There were also a few other minor issues in the writing, such as the occasional typo here and there, but I’m not a grammar cop, so I just read what the author meant. No biggie. However, and this is coming from someone who is a Corvette enthusiast, you would think that Chevrolet sponsored this novel by the amount of times “Corvette” or “Vette” was mentioned in the story. All it needed was the Chevy bow tie on the cover. I’m not exaggerating. I love Corvettes, but even I got a bit tired of seeing the brand. Just some friendly advice to the author . . . just say “car” after it’s been established that the vehicle the character is driving is a Corvette. Also, unless the car is repainted, we don’t need to know it’s black after the first couple of times.
If you can overlook some of the distracting issues I pointed out, I would recommend Collateral Damage, because it really was entertaining, flowed well, and easy to read.
About the Author
Frederick Lee Brooke launched the Annie Ogden Mystery Series in 2011 with Doing Max Vinyl and followed with Zombie Candy in 2012, a book that is neither about zombies nor sweets. The third mystery in the series, Collateral Damage, appeared in 2013. Saving Raine, the first book in Fred’s entirely new series, The Drone Wars, appeared in December 2013, and was followed by its sequel, Inferno, in June 2014.

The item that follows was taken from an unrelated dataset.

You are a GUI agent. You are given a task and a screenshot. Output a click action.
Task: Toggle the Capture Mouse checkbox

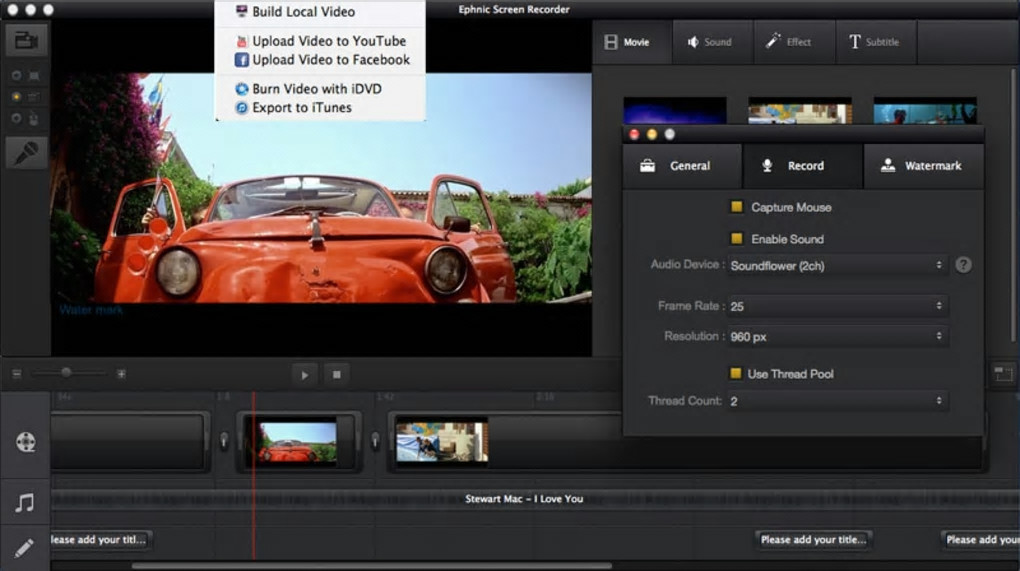737,207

A resident of Switzerland, Fred has worked as a teacher, language school manager and school owner. He has three boys and two cats and recently had to learn how to operate both washing machine and dryer. He makes frequent trips back to his native Chicago.
When not writing or doing the washing, Fred can be found walking along the banks of the Rhine River, sitting in a local cafe, or visiting all the local pubs in search of his lost umbrella.